#### [抜粋本文]
------------------------------------------------

図2 Hypervisor を利用したシステム構成

●日新システムズ:既存の資産をマルチコアでも活用可能に

 ウインドリバー製品の販売代理店である日新システムズで開発受託ビジネスユニット 技術部コア技術3部の部長をつとめる古川博也氏が,「マルチコアの組込ソフトウェア開発手法」と題して講演しました.
 シングルコアで動作していた組み込みソフトウェアをそのままマルチコアに移したとしても,実行性能が高まるとは限りません.マルチコアは並列処理に適した実行環境だからです.逐次処理がソフトウェアの大半を占める場合は,むしろ処理性能が低下します.マルチコアに適したソフトウェアの並列化が必要です.すなわち,マルチコアに適したソフトウェア開発手法を取り入れなければなりません.シングルコアのソフトウェアをツールによって解析してボトルネックを探し出し,並列処理に適したコードに変更する,いわゆるマルチスレッド化を施す必要があります.
 日新システムズは,マルチコア環境に適した二つのソリューションを提案しています.一つは,「Wind River Hypervisor」を利用した仮想化です.複数のゲストOSをリアルタイム性を維持しながら動かせるので,信頼性の高いシステムを構築できます.もう一つは「VX EMULATOR/TRON
EMULATOR」の活用です(図3).マルチコア対応のLinuxシステムにVX EMULATOR/TRON EMULATORを搭載することにより,VxWorksあるいはμITRONのアプリケーションがLinux上で動作するようになります.過去に開発した,VxWorksあるいはμITRONのアプリケーションを再利用できます.

図3 VX EMULATOR / TRON EMULATOR の構成例

●アルチザネットワークス:LTE開発に不可欠な試験装置

 通信試験機器のベンダであるアルチザネットワークスからは,「高速通信と大容量データ処理のテクノロジー」と題して開発本部本部長の床次直之氏と開発本部マネージャの永田成毅氏,開発本部アシスタントマネージャーの山田充氏が講演しました.

------------------------------------------------

#### [本課題のデータ]
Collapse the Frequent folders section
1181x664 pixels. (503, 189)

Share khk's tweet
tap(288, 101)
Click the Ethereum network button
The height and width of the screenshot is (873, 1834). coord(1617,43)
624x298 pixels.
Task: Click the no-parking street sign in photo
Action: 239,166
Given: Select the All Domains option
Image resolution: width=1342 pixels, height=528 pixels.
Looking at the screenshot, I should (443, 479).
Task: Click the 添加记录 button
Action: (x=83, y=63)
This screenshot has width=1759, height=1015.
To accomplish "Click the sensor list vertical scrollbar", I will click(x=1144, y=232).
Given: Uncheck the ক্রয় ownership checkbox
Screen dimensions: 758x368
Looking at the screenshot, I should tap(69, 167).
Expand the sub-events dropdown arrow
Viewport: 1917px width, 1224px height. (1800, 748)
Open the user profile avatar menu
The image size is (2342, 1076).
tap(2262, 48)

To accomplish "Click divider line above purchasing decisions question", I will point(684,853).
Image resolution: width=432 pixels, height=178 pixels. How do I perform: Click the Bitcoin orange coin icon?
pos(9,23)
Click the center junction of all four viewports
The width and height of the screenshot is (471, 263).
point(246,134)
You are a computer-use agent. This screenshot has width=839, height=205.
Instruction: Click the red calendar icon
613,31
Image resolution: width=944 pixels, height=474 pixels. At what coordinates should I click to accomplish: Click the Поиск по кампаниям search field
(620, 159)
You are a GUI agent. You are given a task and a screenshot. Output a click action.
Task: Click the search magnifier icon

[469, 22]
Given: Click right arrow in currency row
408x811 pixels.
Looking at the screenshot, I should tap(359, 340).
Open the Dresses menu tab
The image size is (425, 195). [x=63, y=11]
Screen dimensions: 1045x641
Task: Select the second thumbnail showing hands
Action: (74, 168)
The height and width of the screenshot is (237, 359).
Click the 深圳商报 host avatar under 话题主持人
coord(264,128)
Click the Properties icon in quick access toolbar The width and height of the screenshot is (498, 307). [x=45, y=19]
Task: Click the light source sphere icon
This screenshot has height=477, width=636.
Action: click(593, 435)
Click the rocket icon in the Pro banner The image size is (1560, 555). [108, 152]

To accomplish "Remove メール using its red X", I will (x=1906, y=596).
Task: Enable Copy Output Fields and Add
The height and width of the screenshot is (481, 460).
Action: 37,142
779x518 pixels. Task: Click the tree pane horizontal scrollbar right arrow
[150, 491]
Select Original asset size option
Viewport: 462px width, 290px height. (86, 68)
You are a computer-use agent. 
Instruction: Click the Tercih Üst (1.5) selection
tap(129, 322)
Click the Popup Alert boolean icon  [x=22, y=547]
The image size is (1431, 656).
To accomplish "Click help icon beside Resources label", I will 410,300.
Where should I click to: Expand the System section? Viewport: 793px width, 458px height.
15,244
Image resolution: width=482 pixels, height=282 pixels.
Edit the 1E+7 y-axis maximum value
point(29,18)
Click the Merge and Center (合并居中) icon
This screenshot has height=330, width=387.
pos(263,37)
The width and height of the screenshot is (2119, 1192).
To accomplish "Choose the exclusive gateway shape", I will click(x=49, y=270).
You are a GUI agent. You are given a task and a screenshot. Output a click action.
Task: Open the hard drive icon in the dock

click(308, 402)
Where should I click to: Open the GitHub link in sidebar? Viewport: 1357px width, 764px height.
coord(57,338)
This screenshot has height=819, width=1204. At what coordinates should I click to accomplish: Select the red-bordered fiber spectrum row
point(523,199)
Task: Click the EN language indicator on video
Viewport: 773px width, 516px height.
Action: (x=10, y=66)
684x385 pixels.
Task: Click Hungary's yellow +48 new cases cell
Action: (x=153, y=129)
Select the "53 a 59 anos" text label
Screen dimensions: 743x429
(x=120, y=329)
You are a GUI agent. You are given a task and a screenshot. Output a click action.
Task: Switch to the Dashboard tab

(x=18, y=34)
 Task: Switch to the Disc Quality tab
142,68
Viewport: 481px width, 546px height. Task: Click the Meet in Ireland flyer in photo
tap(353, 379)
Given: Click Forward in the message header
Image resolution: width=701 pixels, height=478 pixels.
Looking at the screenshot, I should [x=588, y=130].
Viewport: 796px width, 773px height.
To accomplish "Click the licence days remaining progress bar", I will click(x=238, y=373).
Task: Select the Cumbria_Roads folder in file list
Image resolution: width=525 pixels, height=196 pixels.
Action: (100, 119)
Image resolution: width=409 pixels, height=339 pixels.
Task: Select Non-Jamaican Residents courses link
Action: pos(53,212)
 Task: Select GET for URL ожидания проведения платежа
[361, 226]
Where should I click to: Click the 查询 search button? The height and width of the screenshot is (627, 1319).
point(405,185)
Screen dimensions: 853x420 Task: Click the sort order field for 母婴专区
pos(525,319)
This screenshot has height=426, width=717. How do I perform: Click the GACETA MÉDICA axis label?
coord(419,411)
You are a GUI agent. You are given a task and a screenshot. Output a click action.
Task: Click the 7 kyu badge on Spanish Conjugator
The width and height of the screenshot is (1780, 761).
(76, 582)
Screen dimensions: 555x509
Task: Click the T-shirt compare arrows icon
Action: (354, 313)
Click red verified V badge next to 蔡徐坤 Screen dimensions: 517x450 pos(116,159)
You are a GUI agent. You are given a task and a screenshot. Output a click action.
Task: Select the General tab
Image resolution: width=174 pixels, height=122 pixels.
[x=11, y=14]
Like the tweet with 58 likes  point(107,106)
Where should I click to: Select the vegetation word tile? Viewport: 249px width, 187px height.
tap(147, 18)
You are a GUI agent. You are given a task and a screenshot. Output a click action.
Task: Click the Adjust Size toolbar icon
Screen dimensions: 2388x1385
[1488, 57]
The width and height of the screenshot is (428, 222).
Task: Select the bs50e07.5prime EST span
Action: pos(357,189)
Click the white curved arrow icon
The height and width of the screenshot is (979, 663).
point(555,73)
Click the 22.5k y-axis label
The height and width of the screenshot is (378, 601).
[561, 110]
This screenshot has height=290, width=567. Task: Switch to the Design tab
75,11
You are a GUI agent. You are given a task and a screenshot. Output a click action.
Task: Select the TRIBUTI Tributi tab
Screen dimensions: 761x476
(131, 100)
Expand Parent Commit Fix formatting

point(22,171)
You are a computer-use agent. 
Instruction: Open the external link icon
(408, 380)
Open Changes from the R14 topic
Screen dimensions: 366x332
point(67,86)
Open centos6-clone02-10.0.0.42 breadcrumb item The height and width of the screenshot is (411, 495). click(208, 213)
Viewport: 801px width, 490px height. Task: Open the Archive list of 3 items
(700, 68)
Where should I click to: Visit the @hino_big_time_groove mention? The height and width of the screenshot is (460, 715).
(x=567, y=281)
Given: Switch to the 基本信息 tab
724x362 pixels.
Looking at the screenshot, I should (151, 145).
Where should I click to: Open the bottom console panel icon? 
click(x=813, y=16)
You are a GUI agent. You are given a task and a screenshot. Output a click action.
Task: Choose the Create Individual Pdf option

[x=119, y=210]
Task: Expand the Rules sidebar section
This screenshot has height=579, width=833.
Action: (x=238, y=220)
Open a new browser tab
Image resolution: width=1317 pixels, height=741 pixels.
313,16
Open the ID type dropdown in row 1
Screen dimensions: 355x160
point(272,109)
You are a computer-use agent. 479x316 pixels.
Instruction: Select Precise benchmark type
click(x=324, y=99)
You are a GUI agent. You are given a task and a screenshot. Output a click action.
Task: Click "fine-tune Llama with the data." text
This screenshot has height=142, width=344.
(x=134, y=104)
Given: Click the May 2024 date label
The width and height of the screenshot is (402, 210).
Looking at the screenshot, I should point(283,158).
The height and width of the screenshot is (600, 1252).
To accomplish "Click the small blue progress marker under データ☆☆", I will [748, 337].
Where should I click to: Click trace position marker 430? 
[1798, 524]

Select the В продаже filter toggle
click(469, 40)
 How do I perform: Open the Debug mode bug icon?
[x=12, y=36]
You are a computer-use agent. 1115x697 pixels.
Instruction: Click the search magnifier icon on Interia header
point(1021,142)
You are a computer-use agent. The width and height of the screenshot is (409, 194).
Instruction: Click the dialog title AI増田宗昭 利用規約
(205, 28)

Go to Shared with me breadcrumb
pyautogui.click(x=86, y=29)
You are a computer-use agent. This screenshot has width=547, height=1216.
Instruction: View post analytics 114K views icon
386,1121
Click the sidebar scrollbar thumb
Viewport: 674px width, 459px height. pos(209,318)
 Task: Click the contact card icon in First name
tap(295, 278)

------------------------------------------------

#### [課題 1]
記録のうち、「Task: Enable Copy Output Fields and Add」を含む行から「tap(353, 379)」を含む行までを、両端の行も含めて一字一句変えずに書き出してください。
#### [課題 2]
マルチコア開発に関する文章を、最後の文の後から続けて書き進めてください。
マルチコア開発に関する文章と記録は、互いに関係のない別々の資料です。

#### [想定解答 1]
Task: Enable Copy Output Fields and Add
The height and width of the screenshot is (481, 460).
Action: 37,142
779x518 pixels. Task: Click the tree pane horizontal scrollbar right arrow
[150, 491]
Select Original asset size option
Viewport: 462px width, 290px height. (86, 68)
You are a computer-use agent. 
Instruction: Click the Tercih Üst (1.5) selection
tap(129, 322)
Click the Popup Alert boolean icon  [x=22, y=547]
The image size is (1431, 656).
To accomplish "Click help icon beside Resources label", I will 410,300.
Where should I click to: Expand the System section? Viewport: 793px width, 458px height.
15,244
Image resolution: width=482 pixels, height=282 pixels.
Edit the 1E+7 y-axis maximum value
point(29,18)
Click the Merge and Center (合并居中) icon
This screenshot has height=330, width=387.
pos(263,37)
The width and height of the screenshot is (2119, 1192).
To accomplish "Choose the exclusive gateway shape", I will click(x=49, y=270).
You are a GUI agent. You are given a task and a screenshot. Output a click action.
Task: Open the hard drive icon in the dock

click(308, 402)
Where should I click to: Open the GitHub link in sidebar? Viewport: 1357px width, 764px height.
coord(57,338)
This screenshot has height=819, width=1204. At what coordinates should I click to accomplish: Select the red-bordered fiber spectrum row
point(523,199)
Task: Click the EN language indicator on video
Viewport: 773px width, 516px height.
Action: (x=10, y=66)
684x385 pixels.
Task: Click Hungary's yellow +48 new cases cell
Action: (x=153, y=129)
Select the "53 a 59 anos" text label
Screen dimensions: 743x429
(x=120, y=329)
You are a GUI agent. You are given a task and a screenshot. Output a click action.
Task: Switch to the Dashboard tab

(x=18, y=34)
 Task: Switch to the Disc Quality tab
142,68
Viewport: 481px width, 546px height. Task: Click the Meet in Ireland flyer in photo
tap(353, 379)

#### [想定解答 2]
 同氏らはアルチザネットワークスが近日中に発売するLTE 負荷試験システム「LTE eNB Tester DuoSIM」について説明しました.携帯電話網を利用した次期高速データ通信技術「LTE」を支えるのが,「eNB(evolved NodeB)」と呼ばれるLTE 無線基地局装置です.このLTE eNBの品質を評価するためのテスト装置がLTE eNB Testerであり,LTEの通信品質や安定性などを担保するために,不可欠なテスト装置です.
 LTE eNB Tester( 図4)は,6,000台のユーザ端末(携帯電話機あるいは無線データ通信端末)と8 台のeNB 装置,8台のMME(Mobility Management Entity) 装置,8台のS-GW(Serving Gateway)装置で構成するネットワークを模擬して試験を実行します.テスト・システムは制御用モジュールと測定用モジュール,バックプレーンなどで構成されています.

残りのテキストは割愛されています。